Could anyone please explain in a simple manner why do I get different results or point to the mistake I make? Do these calculations even make sense given the sample sizes and binomial outcomes?
I have two independent equal binomial samples and I want to test whether the observed difference between them is significant.
$n_1$ = $n_2$ = 112
"Success rate" in the first sample: $\hat p_1$ = 55.4
"Success rate" in the second sample:t: $\hat p_2$ = 46.4
Hence, I test the following hypothesis: $H_0:p_1=p_2$ versus $H_A:p_1\neq p_2$ by using the following formula:
$$z=\frac{\hat p_1-\hat p_2}{\sqrt{\hat p(1-\hat p)\left(\frac{1}{n_1}+\frac{1}{n_2}\right)}}$$
where $\hat p=\frac{n_1\hat p_1+n_2\hat p_2}{n_1+n_2}$.

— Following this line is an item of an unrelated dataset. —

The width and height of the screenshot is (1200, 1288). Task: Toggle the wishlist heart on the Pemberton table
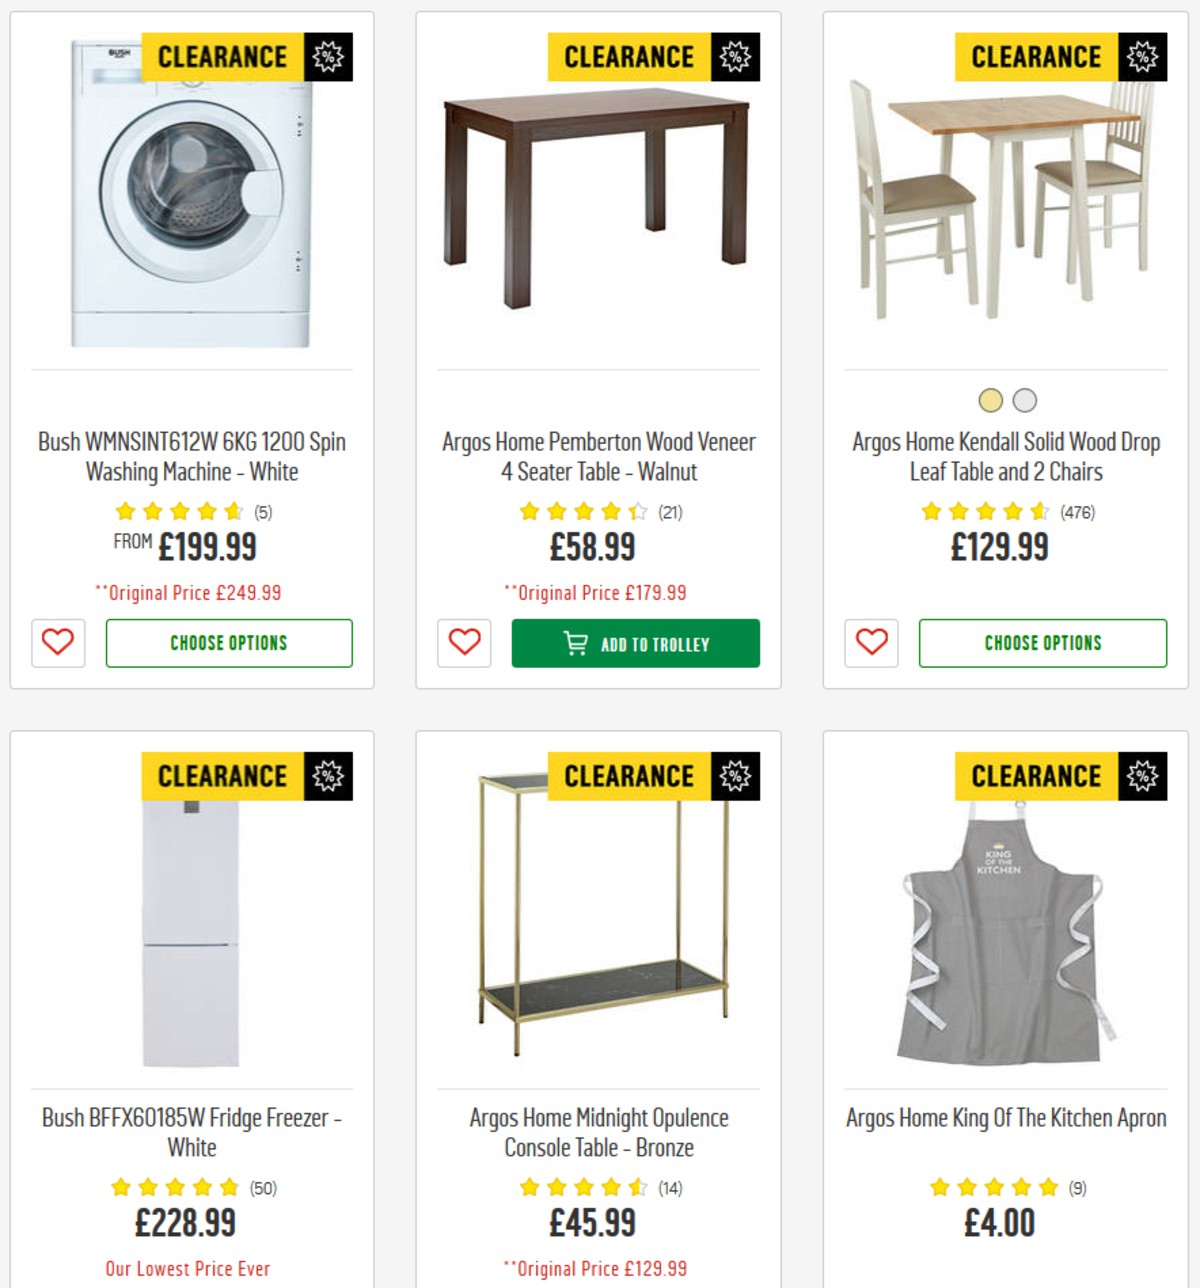click(x=464, y=644)
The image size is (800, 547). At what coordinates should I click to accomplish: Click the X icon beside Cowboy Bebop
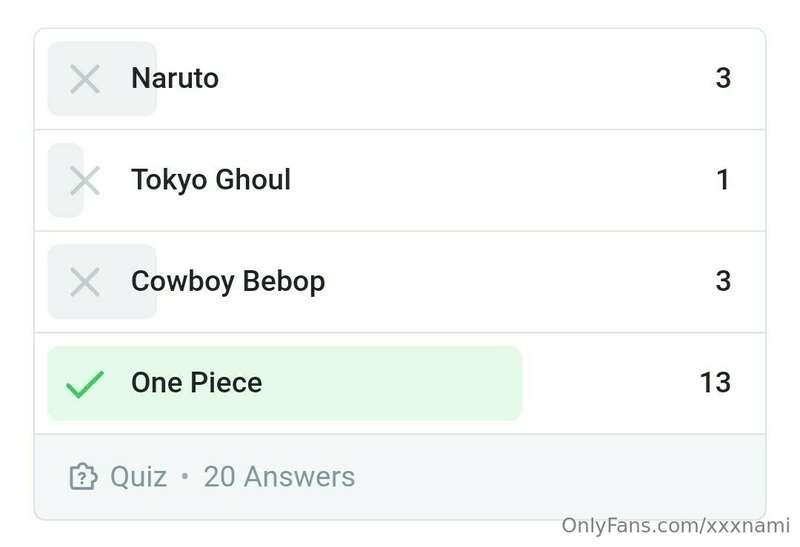point(85,282)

I get that the $z$ = 2.69 which is larger than $z_{\alpha/2}=1.96$. Hence, I can reject the null hypothesis with 95% confidence.
However, if I compute CI for a difference in proportions using this formula:
$$\hat p_1 - \hat p_2±z\sqrt{\frac{\hat p_1(1-\hat p_1)}{n_1}+\frac{\hat p_2(1-\hat p_2)}{n_2}}$$
I get that the difference falls into CI of $(-0.04,0.22)$ which suggests that 9 p.p. difference between $\hat p_1$ and $\hat p_2$ is actually insignificant given that $0$ is in the CI.
Thanks for your insights.
Looks like you made a mistake in calculating $z$ in the first part. With $\hat p=0.509$, I get
$$ z=\frac{0.554-0.464}{\sqrt{0.509(1-0.509)\left(\frac1{112}+\frac1{112}\right)}}\approx1.35\;. $$